··· Record extracts ···

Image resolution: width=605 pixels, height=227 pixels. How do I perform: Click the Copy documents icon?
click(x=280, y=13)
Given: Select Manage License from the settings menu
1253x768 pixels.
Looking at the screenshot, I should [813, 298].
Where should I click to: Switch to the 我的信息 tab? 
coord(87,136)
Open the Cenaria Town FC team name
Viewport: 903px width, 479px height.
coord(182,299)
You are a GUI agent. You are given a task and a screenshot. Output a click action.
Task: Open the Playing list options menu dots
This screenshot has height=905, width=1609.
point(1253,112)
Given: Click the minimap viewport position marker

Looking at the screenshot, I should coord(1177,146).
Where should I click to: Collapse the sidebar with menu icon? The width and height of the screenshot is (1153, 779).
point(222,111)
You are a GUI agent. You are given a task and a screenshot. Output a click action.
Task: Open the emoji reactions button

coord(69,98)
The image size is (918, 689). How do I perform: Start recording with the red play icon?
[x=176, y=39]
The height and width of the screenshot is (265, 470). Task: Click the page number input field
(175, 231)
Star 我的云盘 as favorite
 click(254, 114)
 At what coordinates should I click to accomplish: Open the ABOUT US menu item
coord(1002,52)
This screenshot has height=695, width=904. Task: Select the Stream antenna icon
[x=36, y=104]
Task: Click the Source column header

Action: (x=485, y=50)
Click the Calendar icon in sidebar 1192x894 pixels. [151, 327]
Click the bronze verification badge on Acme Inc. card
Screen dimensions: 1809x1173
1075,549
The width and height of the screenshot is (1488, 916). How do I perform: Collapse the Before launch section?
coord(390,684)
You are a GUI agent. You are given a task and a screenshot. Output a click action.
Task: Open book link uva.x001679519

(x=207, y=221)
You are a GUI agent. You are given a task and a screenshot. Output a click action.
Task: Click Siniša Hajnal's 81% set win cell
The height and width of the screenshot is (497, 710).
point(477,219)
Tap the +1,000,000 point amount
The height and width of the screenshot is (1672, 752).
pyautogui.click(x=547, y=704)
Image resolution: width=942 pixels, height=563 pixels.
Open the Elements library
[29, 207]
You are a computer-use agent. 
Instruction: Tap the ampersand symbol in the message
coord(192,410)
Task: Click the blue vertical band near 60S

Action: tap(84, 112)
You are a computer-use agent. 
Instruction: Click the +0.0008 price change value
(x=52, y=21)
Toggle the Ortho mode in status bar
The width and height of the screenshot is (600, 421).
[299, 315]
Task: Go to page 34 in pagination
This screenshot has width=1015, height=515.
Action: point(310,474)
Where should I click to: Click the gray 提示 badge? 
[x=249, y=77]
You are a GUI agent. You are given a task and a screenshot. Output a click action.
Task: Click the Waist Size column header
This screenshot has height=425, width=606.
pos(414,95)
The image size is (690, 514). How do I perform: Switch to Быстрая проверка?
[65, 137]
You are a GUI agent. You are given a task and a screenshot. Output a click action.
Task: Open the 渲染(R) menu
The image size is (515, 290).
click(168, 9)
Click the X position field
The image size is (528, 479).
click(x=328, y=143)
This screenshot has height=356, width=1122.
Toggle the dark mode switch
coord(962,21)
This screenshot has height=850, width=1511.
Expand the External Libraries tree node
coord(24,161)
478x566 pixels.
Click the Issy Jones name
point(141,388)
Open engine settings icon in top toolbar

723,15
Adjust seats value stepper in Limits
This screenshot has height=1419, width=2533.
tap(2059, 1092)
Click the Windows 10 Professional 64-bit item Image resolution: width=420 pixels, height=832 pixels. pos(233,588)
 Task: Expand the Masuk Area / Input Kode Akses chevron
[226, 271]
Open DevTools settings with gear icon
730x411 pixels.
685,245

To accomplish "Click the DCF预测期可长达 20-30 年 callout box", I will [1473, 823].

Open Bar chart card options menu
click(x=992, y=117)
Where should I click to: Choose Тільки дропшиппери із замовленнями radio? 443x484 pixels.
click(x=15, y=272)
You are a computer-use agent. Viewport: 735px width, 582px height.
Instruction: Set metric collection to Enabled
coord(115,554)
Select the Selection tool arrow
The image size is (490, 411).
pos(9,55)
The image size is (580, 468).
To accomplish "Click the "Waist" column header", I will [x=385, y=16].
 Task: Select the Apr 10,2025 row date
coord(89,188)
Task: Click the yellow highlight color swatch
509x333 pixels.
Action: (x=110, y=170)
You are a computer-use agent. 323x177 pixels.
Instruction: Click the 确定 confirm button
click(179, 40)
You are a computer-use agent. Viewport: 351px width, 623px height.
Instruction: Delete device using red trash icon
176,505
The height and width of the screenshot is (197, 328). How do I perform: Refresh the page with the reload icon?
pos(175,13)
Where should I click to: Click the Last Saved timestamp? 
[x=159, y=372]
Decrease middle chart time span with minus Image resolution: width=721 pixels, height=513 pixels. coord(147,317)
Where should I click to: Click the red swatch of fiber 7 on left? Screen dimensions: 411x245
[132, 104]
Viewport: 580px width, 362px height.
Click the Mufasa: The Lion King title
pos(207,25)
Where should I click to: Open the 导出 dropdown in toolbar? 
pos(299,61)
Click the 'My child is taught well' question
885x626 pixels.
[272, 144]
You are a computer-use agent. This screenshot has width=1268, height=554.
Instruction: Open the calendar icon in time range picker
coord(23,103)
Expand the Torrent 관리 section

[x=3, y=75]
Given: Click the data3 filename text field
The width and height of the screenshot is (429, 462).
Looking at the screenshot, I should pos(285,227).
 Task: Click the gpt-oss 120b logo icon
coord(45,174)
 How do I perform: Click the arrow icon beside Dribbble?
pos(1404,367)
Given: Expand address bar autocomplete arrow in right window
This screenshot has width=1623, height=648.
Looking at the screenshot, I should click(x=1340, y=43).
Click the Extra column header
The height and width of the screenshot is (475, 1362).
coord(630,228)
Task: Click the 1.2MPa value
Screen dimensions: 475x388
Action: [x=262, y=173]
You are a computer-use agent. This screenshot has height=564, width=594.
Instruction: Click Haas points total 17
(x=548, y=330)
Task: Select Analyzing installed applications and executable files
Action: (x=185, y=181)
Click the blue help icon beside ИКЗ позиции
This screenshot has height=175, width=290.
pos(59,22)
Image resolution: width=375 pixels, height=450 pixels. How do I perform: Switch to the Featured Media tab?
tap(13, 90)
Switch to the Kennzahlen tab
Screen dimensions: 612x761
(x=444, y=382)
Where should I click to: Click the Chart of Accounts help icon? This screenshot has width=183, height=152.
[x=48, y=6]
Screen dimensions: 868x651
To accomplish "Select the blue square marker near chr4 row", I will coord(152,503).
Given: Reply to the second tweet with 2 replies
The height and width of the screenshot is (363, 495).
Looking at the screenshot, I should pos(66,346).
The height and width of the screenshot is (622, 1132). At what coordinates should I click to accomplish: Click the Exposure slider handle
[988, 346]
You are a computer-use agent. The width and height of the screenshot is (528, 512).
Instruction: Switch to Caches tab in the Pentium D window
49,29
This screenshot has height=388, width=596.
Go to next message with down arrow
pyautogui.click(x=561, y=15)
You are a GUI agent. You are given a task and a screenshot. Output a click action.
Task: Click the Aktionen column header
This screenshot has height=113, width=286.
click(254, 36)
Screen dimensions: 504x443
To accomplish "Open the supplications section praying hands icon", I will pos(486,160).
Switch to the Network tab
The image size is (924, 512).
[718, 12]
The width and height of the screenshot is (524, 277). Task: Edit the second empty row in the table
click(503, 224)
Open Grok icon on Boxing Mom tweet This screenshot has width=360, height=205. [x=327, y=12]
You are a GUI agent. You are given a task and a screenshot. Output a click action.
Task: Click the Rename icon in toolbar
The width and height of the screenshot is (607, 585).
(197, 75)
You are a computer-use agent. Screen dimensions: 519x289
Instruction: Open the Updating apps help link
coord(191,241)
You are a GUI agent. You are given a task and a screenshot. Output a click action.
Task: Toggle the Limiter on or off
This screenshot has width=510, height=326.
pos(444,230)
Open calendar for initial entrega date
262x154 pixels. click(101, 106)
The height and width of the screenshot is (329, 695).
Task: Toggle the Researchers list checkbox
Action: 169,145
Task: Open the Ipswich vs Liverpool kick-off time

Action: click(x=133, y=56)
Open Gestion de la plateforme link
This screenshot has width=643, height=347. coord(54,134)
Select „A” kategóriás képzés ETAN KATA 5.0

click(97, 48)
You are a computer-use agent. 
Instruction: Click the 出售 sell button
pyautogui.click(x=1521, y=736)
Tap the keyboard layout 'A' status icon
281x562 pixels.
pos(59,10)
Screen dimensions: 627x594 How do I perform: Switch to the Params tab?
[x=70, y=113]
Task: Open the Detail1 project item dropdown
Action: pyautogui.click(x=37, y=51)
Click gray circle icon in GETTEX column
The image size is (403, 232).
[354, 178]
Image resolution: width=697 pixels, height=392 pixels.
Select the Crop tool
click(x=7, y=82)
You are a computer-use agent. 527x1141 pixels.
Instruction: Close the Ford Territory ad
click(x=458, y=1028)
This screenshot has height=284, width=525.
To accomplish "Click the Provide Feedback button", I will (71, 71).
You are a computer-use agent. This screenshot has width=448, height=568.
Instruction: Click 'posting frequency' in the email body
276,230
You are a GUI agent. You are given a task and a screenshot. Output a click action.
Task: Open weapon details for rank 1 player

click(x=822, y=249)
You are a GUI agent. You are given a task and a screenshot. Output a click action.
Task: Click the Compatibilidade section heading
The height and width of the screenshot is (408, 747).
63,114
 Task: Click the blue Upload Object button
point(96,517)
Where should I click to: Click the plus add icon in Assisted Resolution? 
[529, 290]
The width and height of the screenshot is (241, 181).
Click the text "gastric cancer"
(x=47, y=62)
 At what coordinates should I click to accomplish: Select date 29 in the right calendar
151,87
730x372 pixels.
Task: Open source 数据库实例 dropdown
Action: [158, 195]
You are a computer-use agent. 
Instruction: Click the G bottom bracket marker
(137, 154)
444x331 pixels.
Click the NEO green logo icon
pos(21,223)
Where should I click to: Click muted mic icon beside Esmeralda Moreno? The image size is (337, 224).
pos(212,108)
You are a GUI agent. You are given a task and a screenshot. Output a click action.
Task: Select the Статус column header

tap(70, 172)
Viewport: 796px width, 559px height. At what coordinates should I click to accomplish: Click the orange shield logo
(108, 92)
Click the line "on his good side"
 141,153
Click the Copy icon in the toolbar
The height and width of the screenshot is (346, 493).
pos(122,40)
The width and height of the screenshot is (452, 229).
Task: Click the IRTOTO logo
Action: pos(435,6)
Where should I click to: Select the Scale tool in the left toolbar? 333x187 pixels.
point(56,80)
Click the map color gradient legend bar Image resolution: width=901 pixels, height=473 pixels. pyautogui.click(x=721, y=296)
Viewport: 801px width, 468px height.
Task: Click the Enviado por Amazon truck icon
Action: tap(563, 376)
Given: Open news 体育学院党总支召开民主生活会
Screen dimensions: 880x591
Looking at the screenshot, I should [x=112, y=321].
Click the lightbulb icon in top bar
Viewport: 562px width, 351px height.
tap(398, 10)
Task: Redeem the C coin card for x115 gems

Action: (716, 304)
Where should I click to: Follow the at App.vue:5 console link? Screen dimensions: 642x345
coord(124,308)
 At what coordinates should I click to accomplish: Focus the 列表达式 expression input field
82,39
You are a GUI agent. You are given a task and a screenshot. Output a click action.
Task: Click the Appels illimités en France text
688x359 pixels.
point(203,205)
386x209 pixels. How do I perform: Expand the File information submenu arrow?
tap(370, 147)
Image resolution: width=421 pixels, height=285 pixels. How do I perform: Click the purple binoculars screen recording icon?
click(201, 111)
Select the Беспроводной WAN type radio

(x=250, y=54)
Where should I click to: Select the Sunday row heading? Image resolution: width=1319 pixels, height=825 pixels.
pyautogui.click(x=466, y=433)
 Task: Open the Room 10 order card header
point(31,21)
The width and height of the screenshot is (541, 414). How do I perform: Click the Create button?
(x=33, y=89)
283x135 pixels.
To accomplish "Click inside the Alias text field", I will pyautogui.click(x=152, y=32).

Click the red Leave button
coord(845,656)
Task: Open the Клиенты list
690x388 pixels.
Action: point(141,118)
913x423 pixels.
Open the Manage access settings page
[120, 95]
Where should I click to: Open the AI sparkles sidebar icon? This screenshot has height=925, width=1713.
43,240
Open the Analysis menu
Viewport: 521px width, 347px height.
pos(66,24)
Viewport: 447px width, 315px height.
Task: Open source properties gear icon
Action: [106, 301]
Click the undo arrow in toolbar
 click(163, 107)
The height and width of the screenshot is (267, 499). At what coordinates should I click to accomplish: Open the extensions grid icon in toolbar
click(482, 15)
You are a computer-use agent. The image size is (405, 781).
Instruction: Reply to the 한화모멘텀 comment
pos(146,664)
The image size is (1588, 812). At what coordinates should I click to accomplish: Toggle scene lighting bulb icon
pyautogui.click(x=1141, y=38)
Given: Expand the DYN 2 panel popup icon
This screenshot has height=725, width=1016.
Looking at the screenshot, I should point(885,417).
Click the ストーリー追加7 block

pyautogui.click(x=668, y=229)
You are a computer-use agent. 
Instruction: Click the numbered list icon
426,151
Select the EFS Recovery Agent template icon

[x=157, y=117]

···

→ **Aim of the task**:
Can you copy the lines of the data above verbatim, starting with the line that contains "Open calendar for initial entrega date" and stopping after the line that contains "Action: click(x=133, y=56)"?

→ **Answer to this exercise**:
Open calendar for initial entrega date
262x154 pixels. click(101, 106)
The height and width of the screenshot is (329, 695).
Task: Toggle the Researchers list checkbox
Action: 169,145
Task: Open the Ipswich vs Liverpool kick-off time

Action: click(x=133, y=56)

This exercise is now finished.